RAW DATA section start
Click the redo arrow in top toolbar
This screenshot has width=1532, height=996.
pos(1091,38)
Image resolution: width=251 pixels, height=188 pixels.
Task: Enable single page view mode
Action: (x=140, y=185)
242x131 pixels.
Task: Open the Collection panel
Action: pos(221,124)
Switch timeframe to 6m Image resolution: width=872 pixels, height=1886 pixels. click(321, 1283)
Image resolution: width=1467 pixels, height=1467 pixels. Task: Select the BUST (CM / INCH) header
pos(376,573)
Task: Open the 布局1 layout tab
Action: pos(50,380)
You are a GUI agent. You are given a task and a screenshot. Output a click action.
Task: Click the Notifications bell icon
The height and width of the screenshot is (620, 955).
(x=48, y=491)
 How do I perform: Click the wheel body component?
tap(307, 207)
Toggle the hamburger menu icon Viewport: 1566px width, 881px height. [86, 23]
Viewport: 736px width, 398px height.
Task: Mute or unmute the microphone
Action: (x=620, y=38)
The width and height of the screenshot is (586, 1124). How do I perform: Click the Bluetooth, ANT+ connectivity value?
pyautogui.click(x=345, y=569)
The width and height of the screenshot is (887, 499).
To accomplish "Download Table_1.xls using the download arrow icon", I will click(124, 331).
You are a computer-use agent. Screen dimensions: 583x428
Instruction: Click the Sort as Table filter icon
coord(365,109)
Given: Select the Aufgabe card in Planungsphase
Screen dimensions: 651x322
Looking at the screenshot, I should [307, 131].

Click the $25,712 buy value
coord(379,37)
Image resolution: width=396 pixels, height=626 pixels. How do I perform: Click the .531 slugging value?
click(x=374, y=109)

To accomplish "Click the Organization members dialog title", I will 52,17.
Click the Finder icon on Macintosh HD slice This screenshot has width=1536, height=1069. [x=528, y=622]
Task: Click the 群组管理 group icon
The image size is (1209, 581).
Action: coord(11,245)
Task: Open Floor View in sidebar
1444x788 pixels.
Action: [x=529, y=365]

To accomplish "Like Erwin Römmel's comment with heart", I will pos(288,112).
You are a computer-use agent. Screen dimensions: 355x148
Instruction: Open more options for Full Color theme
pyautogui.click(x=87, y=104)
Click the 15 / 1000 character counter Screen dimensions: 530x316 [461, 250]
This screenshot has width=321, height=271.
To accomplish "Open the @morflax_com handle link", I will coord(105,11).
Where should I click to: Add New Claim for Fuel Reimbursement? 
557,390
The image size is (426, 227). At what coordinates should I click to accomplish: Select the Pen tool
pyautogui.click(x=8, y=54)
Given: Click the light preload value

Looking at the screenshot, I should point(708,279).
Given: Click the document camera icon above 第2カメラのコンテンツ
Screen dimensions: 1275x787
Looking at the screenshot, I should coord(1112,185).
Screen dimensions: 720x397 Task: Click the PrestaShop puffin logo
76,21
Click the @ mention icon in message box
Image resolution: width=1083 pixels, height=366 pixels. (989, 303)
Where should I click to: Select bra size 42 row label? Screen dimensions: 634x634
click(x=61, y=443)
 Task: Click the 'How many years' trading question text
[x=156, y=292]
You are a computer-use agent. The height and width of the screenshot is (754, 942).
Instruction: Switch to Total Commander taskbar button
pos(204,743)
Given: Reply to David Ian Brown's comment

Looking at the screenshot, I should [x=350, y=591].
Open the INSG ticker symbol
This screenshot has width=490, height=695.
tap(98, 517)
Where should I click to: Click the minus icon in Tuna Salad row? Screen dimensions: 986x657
RAW DATA section end
*DESCRIPTION OF THE TASK*: Go through the listing and print each line exactly as it appears.

*ANSWER BOX*:
Click the redo arrow in top toolbar
This screenshot has width=1532, height=996.
pos(1091,38)
Image resolution: width=251 pixels, height=188 pixels.
Task: Enable single page view mode
Action: (x=140, y=185)
242x131 pixels.
Task: Open the Collection panel
Action: pos(221,124)
Switch timeframe to 6m Image resolution: width=872 pixels, height=1886 pixels. click(321, 1283)
Image resolution: width=1467 pixels, height=1467 pixels. Task: Select the BUST (CM / INCH) header
pos(376,573)
Task: Open the 布局1 layout tab
Action: pos(50,380)
You are a GUI agent. You are given a task and a screenshot. Output a click action.
Task: Click the Notifications bell icon
The height and width of the screenshot is (620, 955).
(x=48, y=491)
 How do I perform: Click the wheel body component?
tap(307, 207)
Toggle the hamburger menu icon Viewport: 1566px width, 881px height. [86, 23]
Viewport: 736px width, 398px height.
Task: Mute or unmute the microphone
Action: (x=620, y=38)
The width and height of the screenshot is (586, 1124). How do I perform: Click the Bluetooth, ANT+ connectivity value?
pyautogui.click(x=345, y=569)
The width and height of the screenshot is (887, 499).
To accomplish "Download Table_1.xls using the download arrow icon", I will click(124, 331).
You are a computer-use agent. Screen dimensions: 583x428
Instruction: Click the Sort as Table filter icon
coord(365,109)
Given: Select the Aufgabe card in Planungsphase
Screen dimensions: 651x322
Looking at the screenshot, I should [307, 131].

Click the $25,712 buy value
coord(379,37)
Image resolution: width=396 pixels, height=626 pixels. How do I perform: Click the .531 slugging value?
click(x=374, y=109)

To accomplish "Click the Organization members dialog title", I will 52,17.
Click the Finder icon on Macintosh HD slice This screenshot has width=1536, height=1069. [x=528, y=622]
Task: Click the 群组管理 group icon
The image size is (1209, 581).
Action: coord(11,245)
Task: Open Floor View in sidebar
1444x788 pixels.
Action: [x=529, y=365]

To accomplish "Like Erwin Römmel's comment with heart", I will pos(288,112).
You are a computer-use agent. Screen dimensions: 355x148
Instruction: Open more options for Full Color theme
pyautogui.click(x=87, y=104)
Click the 15 / 1000 character counter Screen dimensions: 530x316 [461, 250]
This screenshot has width=321, height=271.
To accomplish "Open the @morflax_com handle link", I will coord(105,11).
Where should I click to: Add New Claim for Fuel Reimbursement? 
557,390
The image size is (426, 227). At what coordinates should I click to accomplish: Select the Pen tool
pyautogui.click(x=8, y=54)
Given: Click the light preload value

Looking at the screenshot, I should point(708,279).
Given: Click the document camera icon above 第2カメラのコンテンツ
Screen dimensions: 1275x787
Looking at the screenshot, I should coord(1112,185).
Screen dimensions: 720x397 Task: Click the PrestaShop puffin logo
76,21
Click the @ mention icon in message box
Image resolution: width=1083 pixels, height=366 pixels. (989, 303)
Where should I click to: Select bra size 42 row label? Screen dimensions: 634x634
click(x=61, y=443)
 Task: Click the 'How many years' trading question text
[x=156, y=292]
You are a computer-use agent. The height and width of the screenshot is (754, 942).
Instruction: Switch to Total Commander taskbar button
pos(204,743)
Given: Reply to David Ian Brown's comment

Looking at the screenshot, I should [x=350, y=591].
Open the INSG ticker symbol
This screenshot has width=490, height=695.
tap(98, 517)
Where should I click to: Click the minus icon in Tuna Salad row? Screen dimensions: 986x657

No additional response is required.